夜更けに、今度は誰とも分からない怪僧が現れ、古歌を詠じるや、頼光に千筋  の蜘蛛の糸を投げかける。

頼光が枕元の膝刃を抜いて斬りかかると、その怪僧は消え失せる。

~中入~

駆けつけてきた獨武者に、頼光は一部始終を語る。 武装した獨武者は流れた血を追って、古塚に行き当たる。
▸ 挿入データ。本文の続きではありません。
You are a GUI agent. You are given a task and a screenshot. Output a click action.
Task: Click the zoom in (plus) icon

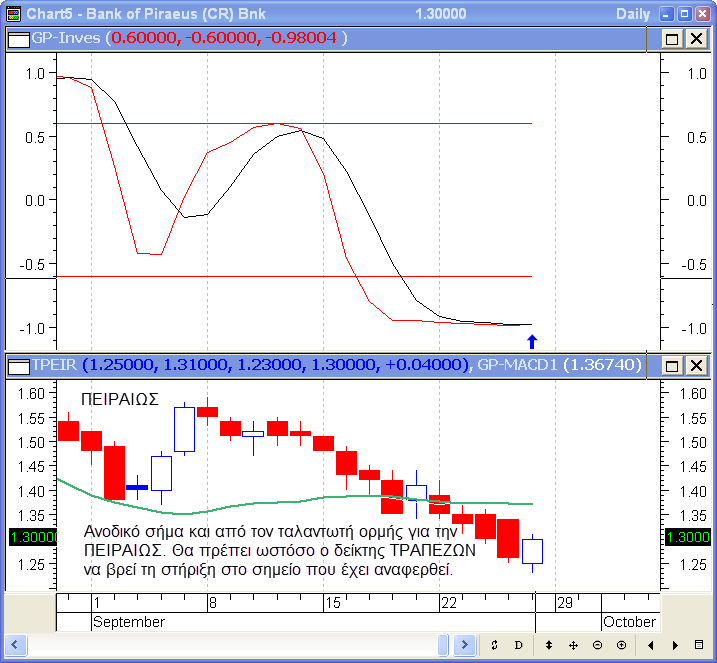(621, 645)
それを、数人の従者とともに崩していると、塚の内より土蜘蛛の精が現れる。

土蜘蛛の精は、蜘蛛の糸を投げかけ獨武者たちを苦しめたが、獨武者はついに斬り伏せ、首を落として都へ帰る。

料金

入場無料

日時

2018年4月3日(火) 13:00~

開催場所

大須戸「八坂神社能舞台」にて演能

八坂神社境内/新潟県村上市大須戸

2018年8月15日(水)は、朝日みどりの里(日本庭園特設会場)/新潟県村上市猿沢

交通アクセス

八坂神社

車:大須能・八坂神社 日本海東北自動車道「朝日まほろばICから国道7号経由、車で約15分

朝日みどりの里

車:日本海東北自動車道「朝日まほろばIC」から国道7号経由、車で2~3分

駐車場

普通車:あり

お問い合わせ先

村上市役所生涯学習課
TEL:0254-53-7511
FAX:0254-52-4133

まとめ

能や狂言についてはほとんど無知な私でも楽しめそうです。

その土地に住む人たちに代々受け継がれてきた農村の伝統芸能、素敵ですね。

黒川能から派生した大須戸能ですが、大須戸の色を足していくことで、また少し違った民族芸能となっています。

地元の方々は、「大須戸能を見ると春が来たなと感じる」そうです。

長かった冬がやっと過ぎ去って、暖かく優しい春はもうすぐそこまで来ています。

今年も楽しめること間違いなしの演能をぜひ見にいらして下さい。